Image: The Good Samaritan (after Delacroix) by Vincent Van Gogh, 1890
Richard Rohr’s Daily Meditation
Saturday, July 5, 2014
The True Self does not teach us compassion as much as it IS compassion already. (Sunday)
Only after God has taught us how to live “undefended” can we immediately stand with and for the other. (Monday)
The gaze of compassion, looking out at life from the place of Divine Intimacy, is really all I have, and all I have to give. (Tuesday)
True prayer or contemplation is a leap into commonality and community. (Wednesday)
Compassion and patience are the absolutely unique characteristics of true spiritual authority. (Thursday)
The compassionate holding of seeming meaninglessness or tragedy, as Jesus does in hanging on the cross, is the final and triumphant resolution of all dualisms and dichotomies. (Friday)
Tibetan Buddhist teacher, Pema Chödrön, shares the practice of tonglen as a way of holding suffering and awakening compassion:
“In order to have compassion for others, we have to have compassion for ourselves.
“In particular, to care about other people who are fearful, angry, jealous, overpowered by addictions of all kinds, arrogant, proud, miserly, selfish, mean—you name it—to have compassion and to care for these people, means not to run from the pain of finding these things in ourselves . . . . Instead of fending it off and hiding from it, one could open one’s heart and allow oneself to feel that pain, feel it as something that will soften and purify us and make us far more loving and kind.
“The tonglen practice is a method for connecting with suffering—ours and that which is all around us—everywhere we go. It is a method for overcoming fear of suffering and for dissolving the tightness of our heart. Primarily it is a method for awakening the compassion that is inherent in all of us, no matter how cruel or cold we might seem to be.
“We begin the practice by taking on the suffering of a person we know to be hurting and who we wish to help. For instance, if you know of a child who is being hurt, you breathe in the wish to take away all the pain and fear of that child. Then, as you breathe out, you send the child happiness, joy, or whatever would relieve their pain. This is the core of the practice: breathing in others’ pain so they can be well and have more space to relax and open, and breathing out, sending them relaxation or whatever you feel would bring them relief and happiness. However, we often cannot do this practice because we come face to face with our own fear, our own resistance, anger, or whatever our personal pain, our personal stuckness, happens to be at that moment.

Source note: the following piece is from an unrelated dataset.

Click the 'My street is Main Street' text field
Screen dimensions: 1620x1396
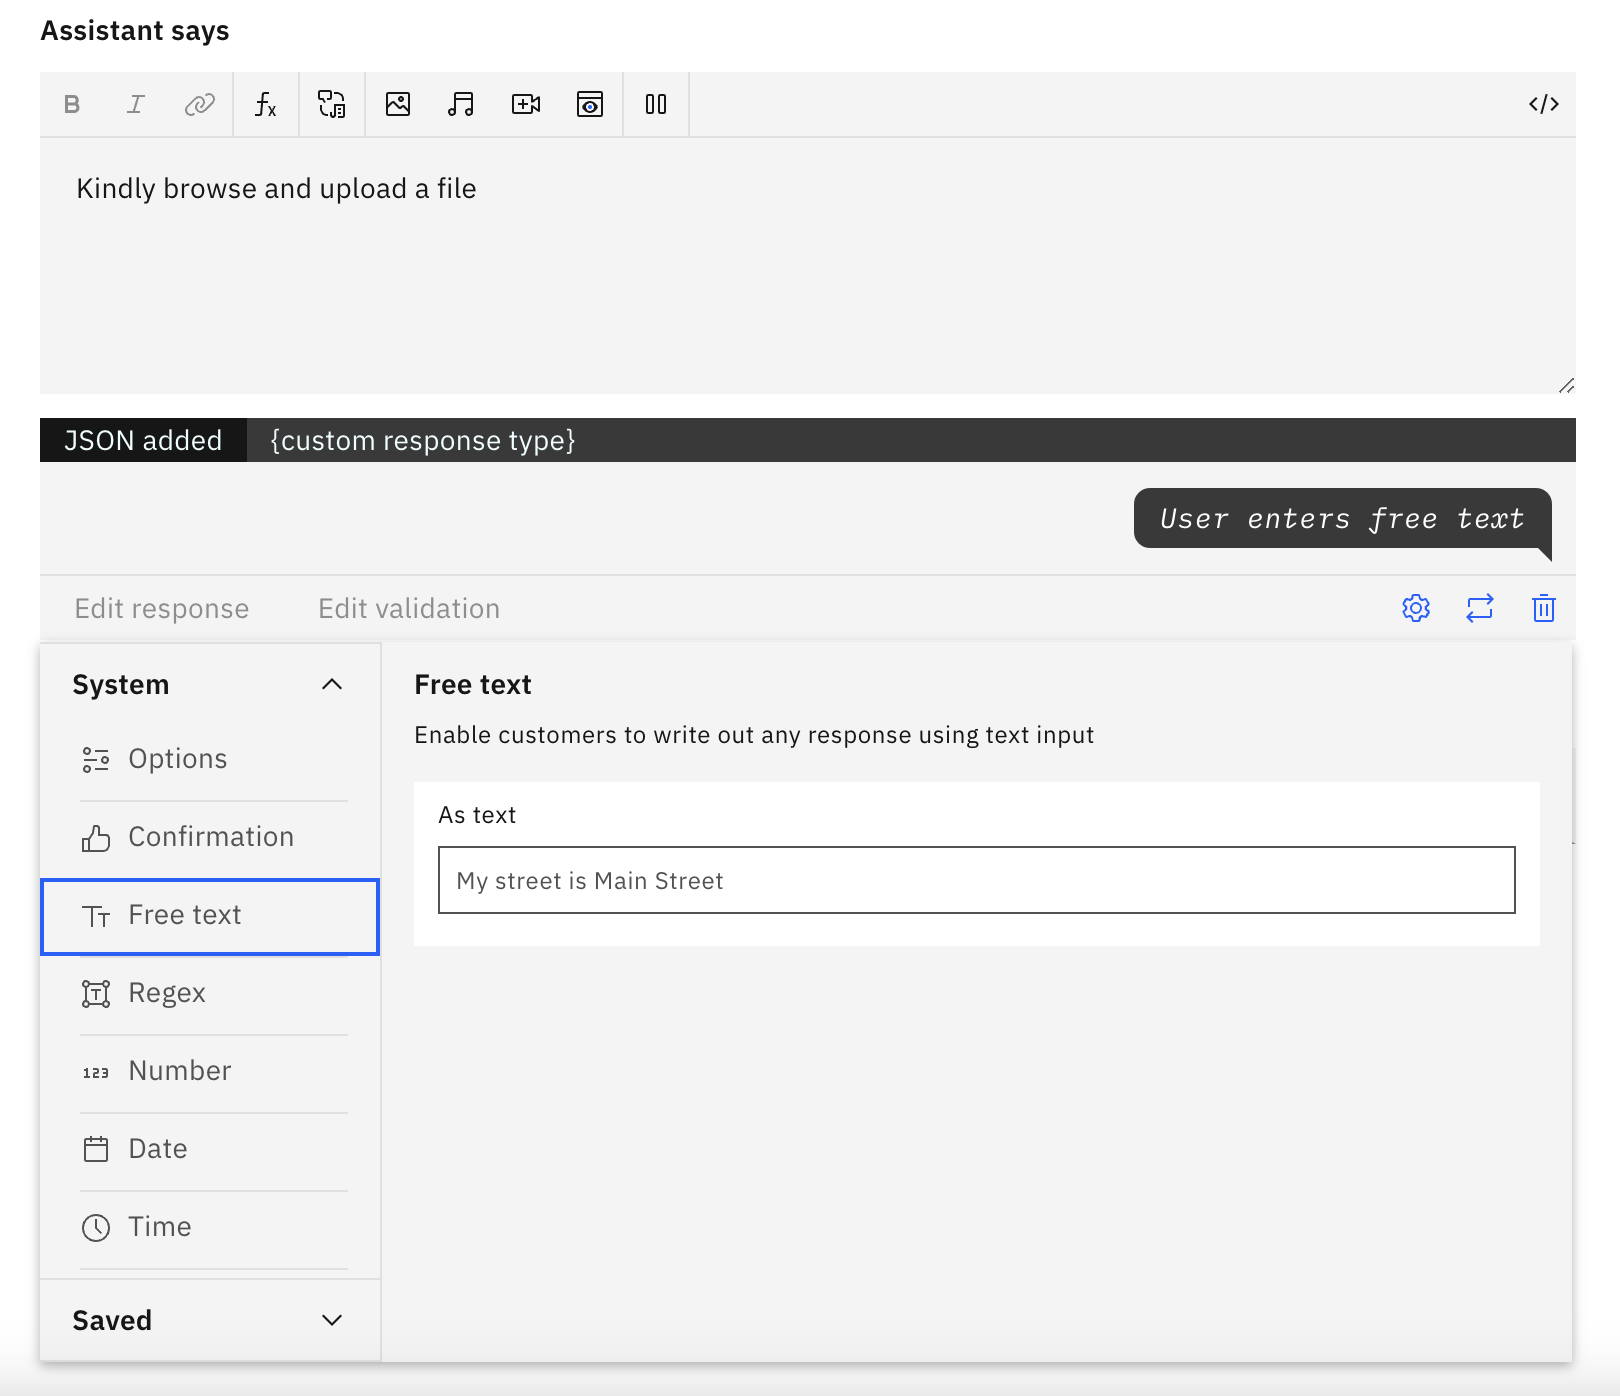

“At that point you can change the focus and begin to do tonglen for what you are feeling and for millions of others just like you who at that very moment of time are feeling exactly the same stuckness and misery. Maybe you are able to name your pain. You recognize it clearly as terror or revulsion or anger or wanting to get revenge. So you breathe in for all the people who are caught with that same emotion and you send out relief or whatever opens up the space for yourself and all those countless others. Maybe you can’t name what you’re feeling. But you can feel it—a tightness in the stomach, a heavy darkness, or whatever. Just contact what you are feeling and breathe in, take it in—for all of us and send out relief to all of us.
“. . . [You] can do tonglen for all the people who are just like you, for everyone who wishes to be compassionate but instead is afraid, for everyone who wishes to be brave but instead is a coward. . . .
“Breathe in for all of us and breathe out for all of us.
“Use what seems like poison as medicine. Use your personal suffering as the path to compassion for all beings.”